- Work task: Reproduce exactly, from the data that follows, the line with "Epiphanie (113, 1720)", the line with "fromage (158, 1917)", and every line that lies between them.

- Data for review:
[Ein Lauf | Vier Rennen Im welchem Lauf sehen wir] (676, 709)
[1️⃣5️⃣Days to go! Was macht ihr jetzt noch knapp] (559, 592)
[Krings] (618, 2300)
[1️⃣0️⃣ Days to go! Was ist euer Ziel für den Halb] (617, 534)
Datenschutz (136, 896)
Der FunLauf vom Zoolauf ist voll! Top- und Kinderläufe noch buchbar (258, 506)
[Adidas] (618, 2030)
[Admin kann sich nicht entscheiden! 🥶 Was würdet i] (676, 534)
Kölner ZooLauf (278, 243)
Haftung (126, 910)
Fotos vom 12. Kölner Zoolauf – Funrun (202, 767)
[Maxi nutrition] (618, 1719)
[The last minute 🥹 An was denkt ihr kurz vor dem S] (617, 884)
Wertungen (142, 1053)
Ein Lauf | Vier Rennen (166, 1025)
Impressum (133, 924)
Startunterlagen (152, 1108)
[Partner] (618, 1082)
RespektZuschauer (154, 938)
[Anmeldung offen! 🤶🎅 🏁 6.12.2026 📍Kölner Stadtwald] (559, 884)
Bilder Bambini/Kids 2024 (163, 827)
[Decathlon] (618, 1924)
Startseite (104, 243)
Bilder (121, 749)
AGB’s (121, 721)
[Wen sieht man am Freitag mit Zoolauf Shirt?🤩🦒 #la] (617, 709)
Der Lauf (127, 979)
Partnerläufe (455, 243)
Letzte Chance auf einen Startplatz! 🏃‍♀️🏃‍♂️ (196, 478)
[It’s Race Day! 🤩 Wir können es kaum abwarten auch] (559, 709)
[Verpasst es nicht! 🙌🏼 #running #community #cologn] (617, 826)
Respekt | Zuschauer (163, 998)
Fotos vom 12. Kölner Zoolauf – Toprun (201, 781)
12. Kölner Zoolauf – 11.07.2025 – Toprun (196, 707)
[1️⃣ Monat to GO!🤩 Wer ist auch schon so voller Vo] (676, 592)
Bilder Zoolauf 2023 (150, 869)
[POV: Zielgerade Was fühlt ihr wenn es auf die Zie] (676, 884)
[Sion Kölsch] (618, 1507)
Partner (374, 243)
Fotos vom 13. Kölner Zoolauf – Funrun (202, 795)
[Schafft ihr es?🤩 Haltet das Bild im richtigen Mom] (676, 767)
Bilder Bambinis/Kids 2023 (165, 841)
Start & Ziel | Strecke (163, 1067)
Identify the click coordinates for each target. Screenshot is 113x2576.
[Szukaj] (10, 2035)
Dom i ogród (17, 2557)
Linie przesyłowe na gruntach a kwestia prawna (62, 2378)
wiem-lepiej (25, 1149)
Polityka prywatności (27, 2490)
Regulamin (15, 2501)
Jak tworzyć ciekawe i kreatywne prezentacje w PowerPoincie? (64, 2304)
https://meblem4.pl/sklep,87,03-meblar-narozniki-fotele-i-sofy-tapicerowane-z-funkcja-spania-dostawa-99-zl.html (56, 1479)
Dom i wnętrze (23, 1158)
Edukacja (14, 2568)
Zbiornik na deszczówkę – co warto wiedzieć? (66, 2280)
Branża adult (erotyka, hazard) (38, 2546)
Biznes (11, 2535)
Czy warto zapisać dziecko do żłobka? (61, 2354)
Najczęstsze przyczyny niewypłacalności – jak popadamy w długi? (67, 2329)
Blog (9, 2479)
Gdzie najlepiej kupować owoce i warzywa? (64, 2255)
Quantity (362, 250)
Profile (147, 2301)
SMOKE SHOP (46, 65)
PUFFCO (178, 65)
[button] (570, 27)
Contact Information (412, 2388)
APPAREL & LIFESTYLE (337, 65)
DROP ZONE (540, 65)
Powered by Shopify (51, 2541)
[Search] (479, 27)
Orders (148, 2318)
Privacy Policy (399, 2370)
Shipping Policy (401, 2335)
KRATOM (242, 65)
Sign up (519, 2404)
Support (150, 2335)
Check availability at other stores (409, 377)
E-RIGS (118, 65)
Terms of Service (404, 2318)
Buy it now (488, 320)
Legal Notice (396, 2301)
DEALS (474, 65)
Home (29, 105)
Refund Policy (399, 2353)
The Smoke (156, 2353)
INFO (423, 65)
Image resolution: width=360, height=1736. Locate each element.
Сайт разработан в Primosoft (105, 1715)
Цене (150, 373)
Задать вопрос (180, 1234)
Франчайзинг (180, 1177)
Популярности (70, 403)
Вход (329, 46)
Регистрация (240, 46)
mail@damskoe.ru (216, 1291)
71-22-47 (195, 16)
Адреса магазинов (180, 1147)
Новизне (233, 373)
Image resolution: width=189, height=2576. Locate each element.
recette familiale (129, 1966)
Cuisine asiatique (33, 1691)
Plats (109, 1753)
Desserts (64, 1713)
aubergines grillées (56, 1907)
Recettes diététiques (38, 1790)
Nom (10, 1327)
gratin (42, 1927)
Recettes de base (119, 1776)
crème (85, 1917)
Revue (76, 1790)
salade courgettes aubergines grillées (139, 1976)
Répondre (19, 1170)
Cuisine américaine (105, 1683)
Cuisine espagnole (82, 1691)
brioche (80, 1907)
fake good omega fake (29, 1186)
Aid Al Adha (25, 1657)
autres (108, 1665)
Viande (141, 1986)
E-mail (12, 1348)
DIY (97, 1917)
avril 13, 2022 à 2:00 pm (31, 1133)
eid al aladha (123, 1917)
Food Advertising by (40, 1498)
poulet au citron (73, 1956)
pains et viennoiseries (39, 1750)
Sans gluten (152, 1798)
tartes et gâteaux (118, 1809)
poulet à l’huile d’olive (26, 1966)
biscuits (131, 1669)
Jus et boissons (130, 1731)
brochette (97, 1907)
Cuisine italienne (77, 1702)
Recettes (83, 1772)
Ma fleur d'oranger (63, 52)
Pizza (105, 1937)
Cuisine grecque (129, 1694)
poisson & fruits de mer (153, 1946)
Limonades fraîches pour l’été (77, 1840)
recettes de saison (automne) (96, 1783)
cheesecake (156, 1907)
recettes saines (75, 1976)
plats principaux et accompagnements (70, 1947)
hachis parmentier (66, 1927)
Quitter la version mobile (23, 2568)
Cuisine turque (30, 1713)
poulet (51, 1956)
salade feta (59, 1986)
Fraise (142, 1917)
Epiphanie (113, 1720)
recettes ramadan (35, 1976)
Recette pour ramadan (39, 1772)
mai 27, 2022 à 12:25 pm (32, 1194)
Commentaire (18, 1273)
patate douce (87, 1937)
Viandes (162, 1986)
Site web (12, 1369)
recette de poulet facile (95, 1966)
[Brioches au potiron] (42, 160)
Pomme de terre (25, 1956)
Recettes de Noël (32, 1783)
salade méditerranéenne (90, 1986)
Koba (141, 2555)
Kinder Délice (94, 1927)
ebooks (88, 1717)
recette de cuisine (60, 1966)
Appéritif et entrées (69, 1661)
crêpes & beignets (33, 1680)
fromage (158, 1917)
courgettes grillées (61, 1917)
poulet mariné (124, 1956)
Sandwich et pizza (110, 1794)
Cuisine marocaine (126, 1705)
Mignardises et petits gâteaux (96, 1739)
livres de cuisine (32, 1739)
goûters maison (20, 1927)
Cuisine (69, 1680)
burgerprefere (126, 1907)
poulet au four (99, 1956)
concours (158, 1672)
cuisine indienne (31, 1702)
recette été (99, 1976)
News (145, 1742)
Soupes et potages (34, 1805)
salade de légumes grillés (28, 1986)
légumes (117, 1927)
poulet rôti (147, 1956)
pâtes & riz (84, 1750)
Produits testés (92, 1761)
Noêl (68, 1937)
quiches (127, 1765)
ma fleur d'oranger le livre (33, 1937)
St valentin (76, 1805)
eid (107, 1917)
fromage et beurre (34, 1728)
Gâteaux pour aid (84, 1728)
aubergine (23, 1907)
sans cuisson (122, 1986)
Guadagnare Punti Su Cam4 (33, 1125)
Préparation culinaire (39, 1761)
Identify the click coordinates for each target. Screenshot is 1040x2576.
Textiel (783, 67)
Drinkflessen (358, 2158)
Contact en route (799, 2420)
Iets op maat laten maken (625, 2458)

- Solution:
Epiphanie (113, 1720)
recettes ramadan (35, 1976)
Recette pour ramadan (39, 1772)
mai 27, 2022 à 12:25 pm (32, 1194)
Commentaire (18, 1273)
patate douce (87, 1937)
Viandes (162, 1986)
Site web (12, 1369)
recette de poulet facile (95, 1966)
[Brioches au potiron] (42, 160)
Pomme de terre (25, 1956)
Recettes de Noël (32, 1783)
salade méditerranéenne (90, 1986)
Koba (141, 2555)
Kinder Délice (94, 1927)
ebooks (88, 1717)
recette de cuisine (60, 1966)
Appéritif et entrées (69, 1661)
crêpes & beignets (33, 1680)
fromage (158, 1917)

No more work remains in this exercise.